■ WHAT THE EXERCISE ASKS ■
Only lines that contain the word "toolbar" are to be returned from the data below.

■ Collected data ■
┌────────
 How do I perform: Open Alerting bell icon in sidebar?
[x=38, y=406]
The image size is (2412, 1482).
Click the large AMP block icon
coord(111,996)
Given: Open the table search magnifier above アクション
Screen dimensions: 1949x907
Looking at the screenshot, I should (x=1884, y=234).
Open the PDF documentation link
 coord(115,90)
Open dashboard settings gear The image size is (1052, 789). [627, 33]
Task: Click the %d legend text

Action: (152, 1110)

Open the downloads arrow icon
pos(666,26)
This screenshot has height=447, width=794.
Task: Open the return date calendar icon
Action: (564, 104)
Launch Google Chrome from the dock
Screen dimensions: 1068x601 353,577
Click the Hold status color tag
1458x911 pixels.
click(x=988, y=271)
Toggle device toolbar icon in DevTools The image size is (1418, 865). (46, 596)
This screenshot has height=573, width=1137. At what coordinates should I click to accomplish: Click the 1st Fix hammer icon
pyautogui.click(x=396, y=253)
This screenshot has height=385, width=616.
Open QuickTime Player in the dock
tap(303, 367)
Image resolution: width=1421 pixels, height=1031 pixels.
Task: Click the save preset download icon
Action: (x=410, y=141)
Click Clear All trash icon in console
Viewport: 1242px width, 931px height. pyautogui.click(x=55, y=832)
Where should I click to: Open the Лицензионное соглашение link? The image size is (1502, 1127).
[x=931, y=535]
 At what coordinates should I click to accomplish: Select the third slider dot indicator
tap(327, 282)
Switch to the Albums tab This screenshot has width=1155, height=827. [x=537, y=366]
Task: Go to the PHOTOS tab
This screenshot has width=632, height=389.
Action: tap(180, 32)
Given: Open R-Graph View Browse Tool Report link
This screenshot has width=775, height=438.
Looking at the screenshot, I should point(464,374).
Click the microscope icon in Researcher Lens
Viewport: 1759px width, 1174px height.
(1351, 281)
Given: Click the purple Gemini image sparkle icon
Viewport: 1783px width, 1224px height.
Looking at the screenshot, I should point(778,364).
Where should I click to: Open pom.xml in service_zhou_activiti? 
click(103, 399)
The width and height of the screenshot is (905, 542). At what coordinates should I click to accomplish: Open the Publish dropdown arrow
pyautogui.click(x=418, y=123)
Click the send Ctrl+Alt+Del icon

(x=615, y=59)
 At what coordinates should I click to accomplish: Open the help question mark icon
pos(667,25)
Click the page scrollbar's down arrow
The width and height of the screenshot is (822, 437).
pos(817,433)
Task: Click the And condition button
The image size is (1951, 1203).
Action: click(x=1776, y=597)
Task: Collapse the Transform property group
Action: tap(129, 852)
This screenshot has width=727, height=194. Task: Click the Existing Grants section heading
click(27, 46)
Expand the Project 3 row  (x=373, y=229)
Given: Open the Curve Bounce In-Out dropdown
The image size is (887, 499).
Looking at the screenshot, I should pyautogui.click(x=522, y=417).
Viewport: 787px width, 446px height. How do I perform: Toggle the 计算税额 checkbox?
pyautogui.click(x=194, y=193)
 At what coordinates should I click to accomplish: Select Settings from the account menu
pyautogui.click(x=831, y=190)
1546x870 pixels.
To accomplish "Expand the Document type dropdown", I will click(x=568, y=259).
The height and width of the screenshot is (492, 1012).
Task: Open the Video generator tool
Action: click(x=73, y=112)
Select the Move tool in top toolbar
└────────
■ RESPONSE BELOW ■
Toggle device toolbar icon in DevTools The image size is (1418, 865). (46, 596)
Select the Move tool in top toolbar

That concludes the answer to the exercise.